Take your kids to see flying colours at Birsa zoo

The zoo is to set up open-air butterfly park by the end of 2019

By Animesh Bisoee in Ranchi
  • Published 20.07.19, 1:15 AM
  • Updated 20.07.19, 1:15 AM
  • a min read
  •  
Birsa zoo in Ormanjhi near Ranchi (Bhola Prasad)

Nature’s miniature paintings in flight. That’s one way to describe butterflies. Anyone who’s been to butterfly parks in Jamshedpur, Bangalore or Shimla or anywhere else for that matter can understand the joy in spying these flying beauties.

Good news for Ranchi, the state’s first open-air butterfly park — minus net enclosures or fencing of any kind — will come up on the 114-acre Bhagwan Birsa Biological Park at Ormanjhi by this year-end. While Tata Steel Zoological Park, Jamshedpur, has a butterfly park, it is an enclosed structure.

Chief conservator of forests and Birsa zoo director D. Venkateswarlu confirmed to The Telegraph his plans to set up the open-air butterfly park.

“We will soon start the tender process to finalise an agency to set up an open-air butterfly park without enclosures. We hope to complete the project by this year and make it open to the public by year-end. We will get over 70 different species of butterflies, both native and from other states,” said Venkateswarlu.

The butterfly park inside Tata zoo in Jamshedpur
The butterfly park inside Tata zoo in Jamshedpur (Bhola Prasad)

A senior Birsa zoo official said the open-air butterfly park, to be set up near the botanical garden, would be spread across 9 acres.

“Since there won’t be enclosures, infrastructure cost would not be much and will cost around Rs 15-20 lakh. We’ll have the park spread across 9 acres near the botanical garden at the Birsa zoo with display boards for visitors to be able to identify different breeds of butterflies and present visitors with interesting information about each breed, including their life cycle and other habits,” the official said.
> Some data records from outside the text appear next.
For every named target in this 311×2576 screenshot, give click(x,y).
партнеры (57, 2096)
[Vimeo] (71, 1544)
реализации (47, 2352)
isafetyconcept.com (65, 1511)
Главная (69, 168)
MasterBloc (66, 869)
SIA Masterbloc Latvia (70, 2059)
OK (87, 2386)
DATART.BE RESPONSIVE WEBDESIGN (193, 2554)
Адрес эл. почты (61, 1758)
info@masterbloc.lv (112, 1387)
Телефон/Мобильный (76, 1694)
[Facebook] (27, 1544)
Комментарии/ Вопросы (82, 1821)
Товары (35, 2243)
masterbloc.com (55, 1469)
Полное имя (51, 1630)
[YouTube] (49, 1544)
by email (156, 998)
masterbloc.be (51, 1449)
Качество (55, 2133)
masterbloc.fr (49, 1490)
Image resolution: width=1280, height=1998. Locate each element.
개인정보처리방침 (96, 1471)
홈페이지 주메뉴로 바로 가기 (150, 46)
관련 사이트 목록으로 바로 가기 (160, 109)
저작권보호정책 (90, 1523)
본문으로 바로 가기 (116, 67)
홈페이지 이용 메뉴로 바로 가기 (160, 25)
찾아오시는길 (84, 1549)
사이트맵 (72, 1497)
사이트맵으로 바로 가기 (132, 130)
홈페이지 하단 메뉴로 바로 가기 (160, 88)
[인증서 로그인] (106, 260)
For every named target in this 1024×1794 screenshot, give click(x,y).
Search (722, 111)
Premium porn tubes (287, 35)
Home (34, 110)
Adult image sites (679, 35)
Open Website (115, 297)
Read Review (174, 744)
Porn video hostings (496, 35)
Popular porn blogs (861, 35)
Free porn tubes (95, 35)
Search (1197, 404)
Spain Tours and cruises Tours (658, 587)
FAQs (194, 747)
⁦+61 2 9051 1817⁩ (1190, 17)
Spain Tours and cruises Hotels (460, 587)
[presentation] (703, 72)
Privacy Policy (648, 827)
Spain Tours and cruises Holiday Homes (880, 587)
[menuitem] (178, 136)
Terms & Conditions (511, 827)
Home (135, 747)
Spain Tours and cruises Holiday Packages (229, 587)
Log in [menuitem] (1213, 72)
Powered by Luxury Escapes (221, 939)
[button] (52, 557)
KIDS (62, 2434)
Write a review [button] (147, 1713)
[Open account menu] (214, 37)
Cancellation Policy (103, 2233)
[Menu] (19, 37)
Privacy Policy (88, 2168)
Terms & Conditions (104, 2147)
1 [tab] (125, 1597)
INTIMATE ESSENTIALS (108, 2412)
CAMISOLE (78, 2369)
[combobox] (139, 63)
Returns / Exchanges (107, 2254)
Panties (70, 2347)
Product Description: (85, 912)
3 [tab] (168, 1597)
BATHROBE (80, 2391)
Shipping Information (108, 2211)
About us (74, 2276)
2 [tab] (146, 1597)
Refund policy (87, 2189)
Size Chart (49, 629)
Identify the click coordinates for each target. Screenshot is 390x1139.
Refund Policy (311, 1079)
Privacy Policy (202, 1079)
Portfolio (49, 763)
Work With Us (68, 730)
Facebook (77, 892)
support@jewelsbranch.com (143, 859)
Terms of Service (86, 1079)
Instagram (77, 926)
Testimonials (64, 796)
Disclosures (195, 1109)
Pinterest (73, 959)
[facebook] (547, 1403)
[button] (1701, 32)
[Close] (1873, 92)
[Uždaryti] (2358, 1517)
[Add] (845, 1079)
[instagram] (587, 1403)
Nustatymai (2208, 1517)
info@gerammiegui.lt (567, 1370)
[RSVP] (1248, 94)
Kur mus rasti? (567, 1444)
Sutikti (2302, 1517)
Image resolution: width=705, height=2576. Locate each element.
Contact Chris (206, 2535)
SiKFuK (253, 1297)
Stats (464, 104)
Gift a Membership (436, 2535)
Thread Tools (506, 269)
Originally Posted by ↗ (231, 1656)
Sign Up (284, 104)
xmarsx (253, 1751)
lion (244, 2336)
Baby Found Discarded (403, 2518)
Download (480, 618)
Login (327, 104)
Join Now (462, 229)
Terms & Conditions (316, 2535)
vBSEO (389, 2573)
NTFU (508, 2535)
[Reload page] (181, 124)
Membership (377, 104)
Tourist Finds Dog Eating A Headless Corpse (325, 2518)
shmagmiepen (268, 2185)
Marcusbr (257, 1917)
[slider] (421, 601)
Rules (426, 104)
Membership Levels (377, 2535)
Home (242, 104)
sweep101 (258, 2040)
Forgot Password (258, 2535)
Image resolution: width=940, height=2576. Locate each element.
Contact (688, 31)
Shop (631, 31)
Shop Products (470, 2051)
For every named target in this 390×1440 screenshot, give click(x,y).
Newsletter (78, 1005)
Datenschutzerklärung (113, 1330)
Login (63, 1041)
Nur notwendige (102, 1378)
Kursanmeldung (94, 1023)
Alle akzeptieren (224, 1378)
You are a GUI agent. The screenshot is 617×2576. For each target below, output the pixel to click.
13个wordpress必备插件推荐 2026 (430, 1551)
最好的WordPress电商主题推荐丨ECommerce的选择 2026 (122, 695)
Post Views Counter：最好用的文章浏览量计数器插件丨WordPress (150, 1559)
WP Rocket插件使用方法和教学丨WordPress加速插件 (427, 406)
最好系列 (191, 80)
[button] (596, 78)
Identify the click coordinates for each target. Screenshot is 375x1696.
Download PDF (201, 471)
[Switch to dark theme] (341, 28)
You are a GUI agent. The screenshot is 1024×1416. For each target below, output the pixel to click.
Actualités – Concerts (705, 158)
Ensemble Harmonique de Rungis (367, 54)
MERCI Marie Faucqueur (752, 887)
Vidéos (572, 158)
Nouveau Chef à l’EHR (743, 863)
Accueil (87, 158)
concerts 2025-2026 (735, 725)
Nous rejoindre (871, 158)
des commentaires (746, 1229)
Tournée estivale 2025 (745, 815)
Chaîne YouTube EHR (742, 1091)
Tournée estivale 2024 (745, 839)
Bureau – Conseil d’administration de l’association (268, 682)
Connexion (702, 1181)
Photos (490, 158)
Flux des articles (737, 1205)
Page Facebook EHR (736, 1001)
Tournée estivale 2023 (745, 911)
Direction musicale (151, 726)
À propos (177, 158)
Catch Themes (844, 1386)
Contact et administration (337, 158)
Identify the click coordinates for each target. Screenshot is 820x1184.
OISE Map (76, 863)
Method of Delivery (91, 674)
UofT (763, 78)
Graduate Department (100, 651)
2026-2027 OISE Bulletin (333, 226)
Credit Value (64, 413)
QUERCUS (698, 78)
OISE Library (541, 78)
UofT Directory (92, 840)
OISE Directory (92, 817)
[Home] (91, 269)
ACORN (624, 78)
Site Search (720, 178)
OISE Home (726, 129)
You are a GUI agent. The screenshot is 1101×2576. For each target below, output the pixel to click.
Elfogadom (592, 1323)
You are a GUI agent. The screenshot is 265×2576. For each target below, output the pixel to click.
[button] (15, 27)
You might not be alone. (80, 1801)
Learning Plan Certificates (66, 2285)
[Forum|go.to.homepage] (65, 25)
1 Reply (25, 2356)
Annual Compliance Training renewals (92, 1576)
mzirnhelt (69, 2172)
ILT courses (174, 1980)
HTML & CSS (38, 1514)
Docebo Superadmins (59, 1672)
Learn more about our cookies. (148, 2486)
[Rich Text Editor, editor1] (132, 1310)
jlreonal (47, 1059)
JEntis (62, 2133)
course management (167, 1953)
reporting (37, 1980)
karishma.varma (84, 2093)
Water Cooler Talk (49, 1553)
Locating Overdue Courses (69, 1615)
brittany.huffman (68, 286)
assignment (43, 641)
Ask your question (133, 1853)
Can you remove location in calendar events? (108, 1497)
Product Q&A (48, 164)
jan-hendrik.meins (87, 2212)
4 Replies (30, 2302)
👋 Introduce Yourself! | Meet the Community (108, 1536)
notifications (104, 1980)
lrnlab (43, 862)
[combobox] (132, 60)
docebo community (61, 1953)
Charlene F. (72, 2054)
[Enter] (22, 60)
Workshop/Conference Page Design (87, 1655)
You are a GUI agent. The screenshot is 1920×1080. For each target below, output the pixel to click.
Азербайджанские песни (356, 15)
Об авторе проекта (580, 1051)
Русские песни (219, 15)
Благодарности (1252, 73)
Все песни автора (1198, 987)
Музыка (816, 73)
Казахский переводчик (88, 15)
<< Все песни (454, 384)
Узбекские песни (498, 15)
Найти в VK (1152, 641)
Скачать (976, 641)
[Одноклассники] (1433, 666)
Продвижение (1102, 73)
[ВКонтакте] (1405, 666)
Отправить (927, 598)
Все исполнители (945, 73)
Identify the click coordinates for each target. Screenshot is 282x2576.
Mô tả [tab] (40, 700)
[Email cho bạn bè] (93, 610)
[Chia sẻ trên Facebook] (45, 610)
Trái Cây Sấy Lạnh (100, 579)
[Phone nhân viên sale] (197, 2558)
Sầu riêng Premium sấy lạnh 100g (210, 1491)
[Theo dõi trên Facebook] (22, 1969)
He added: “What’s important is there will be a wide variety of plants to attract butterflies. We’ll ensure the habitat is such that butterflies thrive naturally.”

The official hoped the butterfly park would be a big hit with children. “We will arrange student visits and develop this as a tourist spot too,” he said.

Birsa zoo also plans to add to its existing fleet of battery-operated vehicles for visitors. “We have four 11-seater battery-operated golf carts and one four-seater rickshaw. We will add three 14-seater vans and two six-seater rickshaws by August for the convenience of visitors,” said the zoo director.

In 2017-18, over 8 lakh visitors went to Birsa zoo that has over 1,300 wild inmates of 83 species in over 44 enclosures.